→ **EXTRACT PROVIDED**
The fact is, our lives are totally dependent on numbers. You may not have "a head for figures," but you certainly have a head full of figures. Most of the things you do each day depend on and are conditioned by numbers. Some of them are obvious, like the ones listed above; others govern our lives behind the scenes. The degree to which our modern society depends on numbers that are hidden from us was made clear by the worldwide financial meltdown in 2008, when over-confident reliance on the advanced mathematics of futures predictions and the credit market led to a total collapse of the global financial system.

How did we — as a species and as a society — become so familiar with and totally reliant on these abstractions our ancestors invented just a few thousand years ago? As a mathematician, this question had puzzled me for many years, but for most of my career as a university professor of mathematics, the pressures of discovering new mathematics and teaching mathematics to new generations of students did not leave me enough time to look for the answer. As I grew older, however, and came to terms with the unavoidable fact that my abilities to do original mathematics were starting to wane a bit — a process that for most mathematicians starts around the age of forty (putting mathematics in the same category as many sporting activities) — I started to spend more time looking into the origins of the subject I have loved with such passion since I made the transition from "It's boring" to "It's unbelievably beautiful" around the age of sixteen.

For the most part, the story of numbers was easy to discover. By the latter part of the first millennium of the Current Era, the system we use today to write numbers and do arithmetic had been worked out — expressing any number using just the ten numerals 0, 1, 2, 3, 4, 5, 6, 7, 8, 9, and adding, subtracting, multiplying, and dividing them by the procedures we are all taught in elementary school. (Units column, tens column, hundreds column, carries, etc.) This familiar way to write numbers and do arithmetic is known today as the Hindu-Arabic system, a name that reflects its history.

→ **EXERCISE REQUIREMENTS**
Can you carry on the passage about the history of numbers, picking up right after its last sentence? The rows have no connection to the passage about the history of numbers.

→ **RECORD SET**
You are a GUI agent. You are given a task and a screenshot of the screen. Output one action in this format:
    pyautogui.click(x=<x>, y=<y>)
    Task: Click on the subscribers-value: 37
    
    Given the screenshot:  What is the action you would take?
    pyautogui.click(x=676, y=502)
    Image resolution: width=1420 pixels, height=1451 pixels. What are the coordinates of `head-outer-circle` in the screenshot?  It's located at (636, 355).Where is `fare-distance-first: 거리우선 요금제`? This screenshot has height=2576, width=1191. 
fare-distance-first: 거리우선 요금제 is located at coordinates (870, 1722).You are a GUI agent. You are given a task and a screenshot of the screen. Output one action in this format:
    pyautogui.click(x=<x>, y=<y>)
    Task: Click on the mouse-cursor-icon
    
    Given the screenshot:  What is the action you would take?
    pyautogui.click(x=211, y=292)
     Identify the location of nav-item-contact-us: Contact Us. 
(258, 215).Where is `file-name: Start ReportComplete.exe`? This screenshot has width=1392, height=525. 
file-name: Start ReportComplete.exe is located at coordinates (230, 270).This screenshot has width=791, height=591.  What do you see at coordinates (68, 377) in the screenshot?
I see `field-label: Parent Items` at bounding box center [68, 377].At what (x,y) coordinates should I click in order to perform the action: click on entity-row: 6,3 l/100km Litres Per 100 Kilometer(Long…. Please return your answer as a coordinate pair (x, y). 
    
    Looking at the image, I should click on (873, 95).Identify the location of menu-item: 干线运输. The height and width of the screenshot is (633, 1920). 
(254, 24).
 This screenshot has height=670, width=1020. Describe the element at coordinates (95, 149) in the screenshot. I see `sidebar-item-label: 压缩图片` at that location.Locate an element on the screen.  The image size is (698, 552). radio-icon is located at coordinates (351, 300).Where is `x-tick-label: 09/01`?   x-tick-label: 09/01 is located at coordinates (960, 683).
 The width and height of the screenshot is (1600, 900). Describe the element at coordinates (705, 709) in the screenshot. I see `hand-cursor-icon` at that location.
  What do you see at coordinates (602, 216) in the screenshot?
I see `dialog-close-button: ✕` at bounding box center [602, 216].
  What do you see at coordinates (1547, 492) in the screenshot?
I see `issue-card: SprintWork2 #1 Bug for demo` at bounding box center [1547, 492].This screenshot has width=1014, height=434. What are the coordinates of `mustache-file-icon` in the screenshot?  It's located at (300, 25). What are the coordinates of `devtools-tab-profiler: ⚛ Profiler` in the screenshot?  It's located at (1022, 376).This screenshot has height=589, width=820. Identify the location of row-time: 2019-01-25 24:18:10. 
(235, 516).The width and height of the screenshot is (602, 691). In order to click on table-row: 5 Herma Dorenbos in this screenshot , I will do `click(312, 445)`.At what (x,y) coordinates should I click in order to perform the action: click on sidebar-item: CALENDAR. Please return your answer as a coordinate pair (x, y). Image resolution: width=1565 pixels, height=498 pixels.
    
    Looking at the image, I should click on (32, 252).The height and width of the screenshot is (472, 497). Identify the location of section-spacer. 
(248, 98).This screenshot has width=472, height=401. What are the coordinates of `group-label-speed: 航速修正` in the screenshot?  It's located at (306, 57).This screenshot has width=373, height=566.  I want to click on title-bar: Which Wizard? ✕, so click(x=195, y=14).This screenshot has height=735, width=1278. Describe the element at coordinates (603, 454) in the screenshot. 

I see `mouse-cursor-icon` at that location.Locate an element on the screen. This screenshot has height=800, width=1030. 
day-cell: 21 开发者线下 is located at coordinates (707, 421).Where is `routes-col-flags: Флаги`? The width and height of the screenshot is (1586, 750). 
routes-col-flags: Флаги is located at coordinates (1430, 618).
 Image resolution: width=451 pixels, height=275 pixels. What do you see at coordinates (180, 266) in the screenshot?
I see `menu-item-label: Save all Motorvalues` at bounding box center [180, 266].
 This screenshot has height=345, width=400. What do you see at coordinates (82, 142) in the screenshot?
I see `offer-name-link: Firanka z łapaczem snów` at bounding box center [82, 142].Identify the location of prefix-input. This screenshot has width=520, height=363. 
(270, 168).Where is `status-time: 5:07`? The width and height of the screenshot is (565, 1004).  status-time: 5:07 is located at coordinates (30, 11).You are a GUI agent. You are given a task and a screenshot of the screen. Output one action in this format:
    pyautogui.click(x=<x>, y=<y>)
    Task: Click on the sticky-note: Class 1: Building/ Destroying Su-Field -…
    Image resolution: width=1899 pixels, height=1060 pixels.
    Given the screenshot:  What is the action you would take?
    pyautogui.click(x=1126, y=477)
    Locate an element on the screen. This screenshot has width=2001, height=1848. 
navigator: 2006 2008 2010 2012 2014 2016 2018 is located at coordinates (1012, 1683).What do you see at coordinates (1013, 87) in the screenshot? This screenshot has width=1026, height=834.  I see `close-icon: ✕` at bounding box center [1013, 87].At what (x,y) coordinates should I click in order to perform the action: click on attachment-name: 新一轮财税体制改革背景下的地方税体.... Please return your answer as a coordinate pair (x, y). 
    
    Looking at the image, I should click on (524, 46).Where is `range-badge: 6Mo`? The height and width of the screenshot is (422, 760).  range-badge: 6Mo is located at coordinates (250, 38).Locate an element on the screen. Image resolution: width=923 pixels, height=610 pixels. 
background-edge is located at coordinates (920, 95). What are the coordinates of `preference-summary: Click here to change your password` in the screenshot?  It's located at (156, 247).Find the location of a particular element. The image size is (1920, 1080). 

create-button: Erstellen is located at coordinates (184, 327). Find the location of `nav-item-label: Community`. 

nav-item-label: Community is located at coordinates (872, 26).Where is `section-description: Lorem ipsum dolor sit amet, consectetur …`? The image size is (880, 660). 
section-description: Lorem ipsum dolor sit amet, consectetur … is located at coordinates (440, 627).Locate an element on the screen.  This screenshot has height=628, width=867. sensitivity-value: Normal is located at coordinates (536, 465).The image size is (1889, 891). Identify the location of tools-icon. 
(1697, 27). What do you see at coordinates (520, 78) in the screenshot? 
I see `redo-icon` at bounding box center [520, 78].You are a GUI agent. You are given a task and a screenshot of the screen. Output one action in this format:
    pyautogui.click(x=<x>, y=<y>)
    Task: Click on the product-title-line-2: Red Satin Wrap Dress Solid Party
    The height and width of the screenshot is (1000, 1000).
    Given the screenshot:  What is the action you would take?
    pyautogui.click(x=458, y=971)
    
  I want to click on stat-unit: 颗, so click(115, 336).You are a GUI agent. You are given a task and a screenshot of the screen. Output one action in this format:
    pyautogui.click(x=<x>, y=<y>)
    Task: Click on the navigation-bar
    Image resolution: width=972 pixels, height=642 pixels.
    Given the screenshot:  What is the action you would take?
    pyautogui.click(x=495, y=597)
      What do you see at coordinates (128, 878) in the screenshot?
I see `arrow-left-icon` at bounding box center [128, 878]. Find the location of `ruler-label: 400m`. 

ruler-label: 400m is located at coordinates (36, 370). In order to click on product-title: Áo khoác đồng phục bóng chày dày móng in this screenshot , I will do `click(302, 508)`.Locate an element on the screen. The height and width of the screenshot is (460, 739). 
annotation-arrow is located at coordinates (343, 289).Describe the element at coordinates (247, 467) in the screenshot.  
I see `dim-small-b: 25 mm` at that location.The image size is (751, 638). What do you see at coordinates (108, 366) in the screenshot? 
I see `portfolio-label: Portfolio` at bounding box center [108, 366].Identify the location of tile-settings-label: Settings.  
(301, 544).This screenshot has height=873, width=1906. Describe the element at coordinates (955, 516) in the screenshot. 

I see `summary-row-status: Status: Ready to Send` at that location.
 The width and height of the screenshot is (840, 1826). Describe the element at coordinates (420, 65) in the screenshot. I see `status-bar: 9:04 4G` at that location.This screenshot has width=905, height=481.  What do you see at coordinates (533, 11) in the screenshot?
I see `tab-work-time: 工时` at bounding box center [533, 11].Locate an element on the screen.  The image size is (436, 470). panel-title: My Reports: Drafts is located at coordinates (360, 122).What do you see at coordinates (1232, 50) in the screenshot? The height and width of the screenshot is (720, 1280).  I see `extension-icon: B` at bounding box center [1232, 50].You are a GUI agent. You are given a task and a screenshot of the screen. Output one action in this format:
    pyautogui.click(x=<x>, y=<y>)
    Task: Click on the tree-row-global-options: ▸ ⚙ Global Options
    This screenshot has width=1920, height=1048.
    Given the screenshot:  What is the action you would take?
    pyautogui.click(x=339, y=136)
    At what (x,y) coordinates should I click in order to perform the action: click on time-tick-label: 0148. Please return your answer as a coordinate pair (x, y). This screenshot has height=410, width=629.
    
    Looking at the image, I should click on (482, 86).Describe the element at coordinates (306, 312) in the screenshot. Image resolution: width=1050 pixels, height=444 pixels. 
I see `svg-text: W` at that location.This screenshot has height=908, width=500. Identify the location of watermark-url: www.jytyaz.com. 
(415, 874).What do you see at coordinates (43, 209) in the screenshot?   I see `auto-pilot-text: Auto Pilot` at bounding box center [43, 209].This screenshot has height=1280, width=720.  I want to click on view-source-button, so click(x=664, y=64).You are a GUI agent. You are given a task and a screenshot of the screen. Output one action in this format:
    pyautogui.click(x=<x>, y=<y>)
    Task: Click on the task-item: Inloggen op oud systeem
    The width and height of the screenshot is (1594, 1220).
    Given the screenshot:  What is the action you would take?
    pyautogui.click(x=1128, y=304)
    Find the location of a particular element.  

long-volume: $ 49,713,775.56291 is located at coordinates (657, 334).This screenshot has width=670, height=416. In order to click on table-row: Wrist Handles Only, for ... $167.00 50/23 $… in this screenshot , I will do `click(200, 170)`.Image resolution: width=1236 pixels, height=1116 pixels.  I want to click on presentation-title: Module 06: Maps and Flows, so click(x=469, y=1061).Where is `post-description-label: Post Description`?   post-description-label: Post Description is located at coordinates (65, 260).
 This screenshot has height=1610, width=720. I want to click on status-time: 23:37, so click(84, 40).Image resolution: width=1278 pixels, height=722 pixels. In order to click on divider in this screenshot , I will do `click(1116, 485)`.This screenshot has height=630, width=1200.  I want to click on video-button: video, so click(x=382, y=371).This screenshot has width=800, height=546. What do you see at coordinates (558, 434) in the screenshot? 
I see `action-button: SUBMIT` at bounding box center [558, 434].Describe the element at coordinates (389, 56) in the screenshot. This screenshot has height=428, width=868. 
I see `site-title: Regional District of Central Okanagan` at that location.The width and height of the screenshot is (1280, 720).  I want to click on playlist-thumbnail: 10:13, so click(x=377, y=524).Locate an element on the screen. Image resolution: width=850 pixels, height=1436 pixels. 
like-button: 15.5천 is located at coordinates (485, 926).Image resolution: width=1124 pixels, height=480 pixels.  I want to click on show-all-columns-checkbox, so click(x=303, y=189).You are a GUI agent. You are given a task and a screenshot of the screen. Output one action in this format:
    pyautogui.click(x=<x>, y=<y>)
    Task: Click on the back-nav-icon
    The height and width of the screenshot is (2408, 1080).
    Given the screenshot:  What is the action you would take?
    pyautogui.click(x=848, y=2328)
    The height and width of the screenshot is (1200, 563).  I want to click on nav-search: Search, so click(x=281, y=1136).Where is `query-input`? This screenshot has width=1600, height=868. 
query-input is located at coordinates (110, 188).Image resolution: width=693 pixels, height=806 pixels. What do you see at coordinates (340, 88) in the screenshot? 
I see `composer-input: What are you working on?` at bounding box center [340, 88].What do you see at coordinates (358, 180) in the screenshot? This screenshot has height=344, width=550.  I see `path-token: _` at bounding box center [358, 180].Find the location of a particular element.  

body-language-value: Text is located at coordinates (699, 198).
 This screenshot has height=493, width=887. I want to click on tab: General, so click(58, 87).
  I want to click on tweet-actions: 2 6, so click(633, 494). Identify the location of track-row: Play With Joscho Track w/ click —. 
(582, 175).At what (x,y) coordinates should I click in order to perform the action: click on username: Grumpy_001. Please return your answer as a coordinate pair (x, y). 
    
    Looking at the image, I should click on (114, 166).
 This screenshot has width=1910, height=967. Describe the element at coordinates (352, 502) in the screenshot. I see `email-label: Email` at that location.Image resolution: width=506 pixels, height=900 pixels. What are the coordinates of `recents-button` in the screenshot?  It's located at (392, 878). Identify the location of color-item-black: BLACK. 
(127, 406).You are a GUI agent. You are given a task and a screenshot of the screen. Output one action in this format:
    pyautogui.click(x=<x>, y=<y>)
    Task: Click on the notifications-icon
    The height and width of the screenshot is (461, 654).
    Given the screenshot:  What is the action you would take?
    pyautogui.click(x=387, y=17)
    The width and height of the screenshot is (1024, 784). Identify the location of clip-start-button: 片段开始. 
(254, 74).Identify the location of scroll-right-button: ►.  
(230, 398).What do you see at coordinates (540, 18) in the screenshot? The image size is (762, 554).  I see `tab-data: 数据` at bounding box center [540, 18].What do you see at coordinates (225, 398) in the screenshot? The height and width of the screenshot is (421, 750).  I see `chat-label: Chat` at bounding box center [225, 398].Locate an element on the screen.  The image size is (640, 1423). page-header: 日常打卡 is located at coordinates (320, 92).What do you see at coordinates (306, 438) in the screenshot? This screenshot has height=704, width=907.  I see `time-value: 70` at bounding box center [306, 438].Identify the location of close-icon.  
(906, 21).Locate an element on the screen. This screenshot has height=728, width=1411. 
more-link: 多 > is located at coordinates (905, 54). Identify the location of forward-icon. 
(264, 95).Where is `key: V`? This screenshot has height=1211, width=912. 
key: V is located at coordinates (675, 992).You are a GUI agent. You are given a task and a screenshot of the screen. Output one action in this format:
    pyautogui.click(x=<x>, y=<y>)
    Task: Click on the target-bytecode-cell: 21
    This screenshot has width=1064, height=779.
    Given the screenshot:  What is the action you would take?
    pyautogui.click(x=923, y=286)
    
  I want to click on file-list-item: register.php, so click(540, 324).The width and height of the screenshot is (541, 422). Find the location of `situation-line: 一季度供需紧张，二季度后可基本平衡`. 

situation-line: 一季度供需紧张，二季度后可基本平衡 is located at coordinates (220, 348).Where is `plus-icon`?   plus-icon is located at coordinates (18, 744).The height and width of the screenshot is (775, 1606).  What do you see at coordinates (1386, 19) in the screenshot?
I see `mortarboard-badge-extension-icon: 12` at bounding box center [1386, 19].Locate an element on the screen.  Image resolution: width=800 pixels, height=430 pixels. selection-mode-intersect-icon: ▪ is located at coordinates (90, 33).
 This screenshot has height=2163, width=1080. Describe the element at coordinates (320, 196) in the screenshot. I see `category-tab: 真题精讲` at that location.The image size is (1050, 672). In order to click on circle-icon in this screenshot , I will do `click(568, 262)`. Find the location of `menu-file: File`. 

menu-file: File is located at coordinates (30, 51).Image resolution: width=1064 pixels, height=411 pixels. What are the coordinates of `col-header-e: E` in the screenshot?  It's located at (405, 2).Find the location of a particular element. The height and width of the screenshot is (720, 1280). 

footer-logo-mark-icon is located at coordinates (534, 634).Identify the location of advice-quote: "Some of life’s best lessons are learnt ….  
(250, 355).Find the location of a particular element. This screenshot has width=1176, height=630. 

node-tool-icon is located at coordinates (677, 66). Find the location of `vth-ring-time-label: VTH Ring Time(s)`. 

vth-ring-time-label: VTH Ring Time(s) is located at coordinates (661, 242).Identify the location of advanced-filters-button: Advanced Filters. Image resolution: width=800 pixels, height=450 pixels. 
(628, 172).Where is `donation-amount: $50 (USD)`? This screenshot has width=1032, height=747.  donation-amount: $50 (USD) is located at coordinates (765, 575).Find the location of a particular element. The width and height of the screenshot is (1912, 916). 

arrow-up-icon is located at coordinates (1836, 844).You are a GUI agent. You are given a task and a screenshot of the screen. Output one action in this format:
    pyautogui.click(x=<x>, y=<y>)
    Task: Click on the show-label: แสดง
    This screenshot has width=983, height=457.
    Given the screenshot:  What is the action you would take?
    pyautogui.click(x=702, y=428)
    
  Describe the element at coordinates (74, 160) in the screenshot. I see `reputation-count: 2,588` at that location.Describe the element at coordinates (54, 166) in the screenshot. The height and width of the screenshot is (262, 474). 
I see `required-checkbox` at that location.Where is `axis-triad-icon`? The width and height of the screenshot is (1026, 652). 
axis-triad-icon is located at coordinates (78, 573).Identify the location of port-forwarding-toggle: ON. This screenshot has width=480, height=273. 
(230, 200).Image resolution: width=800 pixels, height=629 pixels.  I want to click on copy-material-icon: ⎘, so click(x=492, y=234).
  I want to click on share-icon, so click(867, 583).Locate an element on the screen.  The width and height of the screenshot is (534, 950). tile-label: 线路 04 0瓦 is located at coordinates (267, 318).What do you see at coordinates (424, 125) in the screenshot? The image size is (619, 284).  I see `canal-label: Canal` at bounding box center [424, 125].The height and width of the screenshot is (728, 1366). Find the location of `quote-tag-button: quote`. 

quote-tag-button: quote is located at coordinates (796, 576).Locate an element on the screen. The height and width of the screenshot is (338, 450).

→ **RESULT BELOW**
Prior to the thirteenth century, however, the only Europeans who were aware of the system were, by and large, scholars, who used it solely to do mathematics. Traders recorded their numerical data using Roman numerals, and performed calculations either by a fairly elaborate and widely used fingers procedure or with a mechanical abacus. That state of affairs started to change soon after 1202, the year a young Italian man, Leonardo of Pisa — the man who many centuries later a historian would dub "Fibonacci" — completed the first general purpose arithmetic book in the West, Liber abbaci, that explained the "new" methods in terms that ordinary people could understand — tradesmen and businessmen as well as schoolchildren. While other lineages can be traced, Leonardo's influence, through Liber abbaci, was by far the most significant and shaped the development of modern western Europe.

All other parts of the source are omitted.